ASSIGNMENT - Report the lines of the data below that contain the string "agent".

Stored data
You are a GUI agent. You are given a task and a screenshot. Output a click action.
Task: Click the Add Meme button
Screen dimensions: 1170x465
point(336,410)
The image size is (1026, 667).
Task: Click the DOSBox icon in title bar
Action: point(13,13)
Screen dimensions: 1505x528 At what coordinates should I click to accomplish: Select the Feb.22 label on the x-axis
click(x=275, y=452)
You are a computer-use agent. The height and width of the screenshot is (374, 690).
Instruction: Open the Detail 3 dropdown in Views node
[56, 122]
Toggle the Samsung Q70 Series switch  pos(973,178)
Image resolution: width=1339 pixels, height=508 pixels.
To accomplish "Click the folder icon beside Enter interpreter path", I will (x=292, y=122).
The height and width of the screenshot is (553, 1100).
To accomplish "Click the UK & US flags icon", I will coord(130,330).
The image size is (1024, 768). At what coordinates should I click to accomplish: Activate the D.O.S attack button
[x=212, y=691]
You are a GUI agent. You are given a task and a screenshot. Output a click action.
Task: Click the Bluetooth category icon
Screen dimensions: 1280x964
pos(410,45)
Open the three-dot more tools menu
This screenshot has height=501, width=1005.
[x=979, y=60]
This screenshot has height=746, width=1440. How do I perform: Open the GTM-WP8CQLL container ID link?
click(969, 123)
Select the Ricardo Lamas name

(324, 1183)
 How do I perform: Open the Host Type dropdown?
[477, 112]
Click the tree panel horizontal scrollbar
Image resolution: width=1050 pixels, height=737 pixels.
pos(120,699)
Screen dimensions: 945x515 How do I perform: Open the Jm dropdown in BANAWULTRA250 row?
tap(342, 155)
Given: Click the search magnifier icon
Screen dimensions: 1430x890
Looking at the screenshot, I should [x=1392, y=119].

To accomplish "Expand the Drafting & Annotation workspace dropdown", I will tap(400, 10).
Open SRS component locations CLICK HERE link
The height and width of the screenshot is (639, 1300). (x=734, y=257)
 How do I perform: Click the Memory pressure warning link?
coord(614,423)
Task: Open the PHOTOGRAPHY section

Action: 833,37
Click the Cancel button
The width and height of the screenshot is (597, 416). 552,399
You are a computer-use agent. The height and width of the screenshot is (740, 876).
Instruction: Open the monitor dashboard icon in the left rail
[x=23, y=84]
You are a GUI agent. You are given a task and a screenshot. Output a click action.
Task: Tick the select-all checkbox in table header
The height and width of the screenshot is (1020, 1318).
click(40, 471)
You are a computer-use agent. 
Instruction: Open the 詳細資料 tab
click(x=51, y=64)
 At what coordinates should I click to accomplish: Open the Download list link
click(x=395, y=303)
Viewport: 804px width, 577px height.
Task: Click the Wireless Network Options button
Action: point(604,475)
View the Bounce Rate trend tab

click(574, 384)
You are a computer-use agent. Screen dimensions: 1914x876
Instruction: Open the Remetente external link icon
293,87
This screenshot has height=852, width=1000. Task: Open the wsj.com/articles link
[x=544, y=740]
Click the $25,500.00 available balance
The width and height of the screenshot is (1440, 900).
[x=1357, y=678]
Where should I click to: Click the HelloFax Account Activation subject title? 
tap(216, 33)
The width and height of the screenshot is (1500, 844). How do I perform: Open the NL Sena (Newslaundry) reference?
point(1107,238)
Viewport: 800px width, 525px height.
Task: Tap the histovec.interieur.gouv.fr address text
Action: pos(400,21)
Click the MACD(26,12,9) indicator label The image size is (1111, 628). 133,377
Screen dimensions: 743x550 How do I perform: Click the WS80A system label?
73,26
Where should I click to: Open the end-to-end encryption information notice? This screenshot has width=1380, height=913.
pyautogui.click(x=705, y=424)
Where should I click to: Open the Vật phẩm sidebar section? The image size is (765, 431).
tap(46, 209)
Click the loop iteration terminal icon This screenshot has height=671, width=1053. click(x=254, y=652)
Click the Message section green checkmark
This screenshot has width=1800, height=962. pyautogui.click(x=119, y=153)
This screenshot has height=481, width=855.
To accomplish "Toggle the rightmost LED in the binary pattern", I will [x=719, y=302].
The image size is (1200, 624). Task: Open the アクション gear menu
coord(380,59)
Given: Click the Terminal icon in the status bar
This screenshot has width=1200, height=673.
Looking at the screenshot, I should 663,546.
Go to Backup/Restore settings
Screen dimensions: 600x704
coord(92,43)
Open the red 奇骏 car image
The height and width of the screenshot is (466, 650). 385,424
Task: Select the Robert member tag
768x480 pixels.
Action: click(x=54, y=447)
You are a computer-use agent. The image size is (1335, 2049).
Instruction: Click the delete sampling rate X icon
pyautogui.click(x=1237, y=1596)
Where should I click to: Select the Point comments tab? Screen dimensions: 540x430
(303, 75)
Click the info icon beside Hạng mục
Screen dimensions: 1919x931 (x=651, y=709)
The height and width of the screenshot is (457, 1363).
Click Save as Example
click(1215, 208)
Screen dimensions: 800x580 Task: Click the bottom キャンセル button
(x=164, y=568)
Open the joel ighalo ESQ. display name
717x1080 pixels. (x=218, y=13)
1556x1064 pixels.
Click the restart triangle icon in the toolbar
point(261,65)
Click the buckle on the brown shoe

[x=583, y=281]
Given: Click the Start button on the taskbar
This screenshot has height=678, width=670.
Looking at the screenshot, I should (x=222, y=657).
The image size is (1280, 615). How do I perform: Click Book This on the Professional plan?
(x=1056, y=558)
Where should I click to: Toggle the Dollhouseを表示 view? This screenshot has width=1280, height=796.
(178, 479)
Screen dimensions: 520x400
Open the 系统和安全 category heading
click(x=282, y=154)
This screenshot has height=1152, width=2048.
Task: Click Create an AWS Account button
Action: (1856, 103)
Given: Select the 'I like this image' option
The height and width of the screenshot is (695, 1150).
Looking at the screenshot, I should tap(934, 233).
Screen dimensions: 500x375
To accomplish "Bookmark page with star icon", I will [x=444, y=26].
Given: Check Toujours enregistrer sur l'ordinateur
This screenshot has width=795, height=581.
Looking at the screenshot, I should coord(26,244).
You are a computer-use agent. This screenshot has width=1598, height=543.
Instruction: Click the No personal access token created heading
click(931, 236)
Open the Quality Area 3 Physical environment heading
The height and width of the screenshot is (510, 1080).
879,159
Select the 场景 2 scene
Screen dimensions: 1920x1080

EXERCISE OUTPUT -
You are a GUI agent. You are given a task and a screenshot. Output a click action.
You are a computer-use agent. The height and width of the screenshot is (374, 690).
You are a GUI agent. You are given a task and a screenshot. Output a click action.
You are a computer-use agent. The height and width of the screenshot is (740, 876).
You are a GUI agent. You are given a task and a screenshot. Output a click action.
You are a computer-use agent. 
You are a computer-use agent. Screen dimensions: 1914x876
You are a computer-use agent. The image size is (1335, 2049).
You are a computer-use agent. This screenshot has width=1598, height=543.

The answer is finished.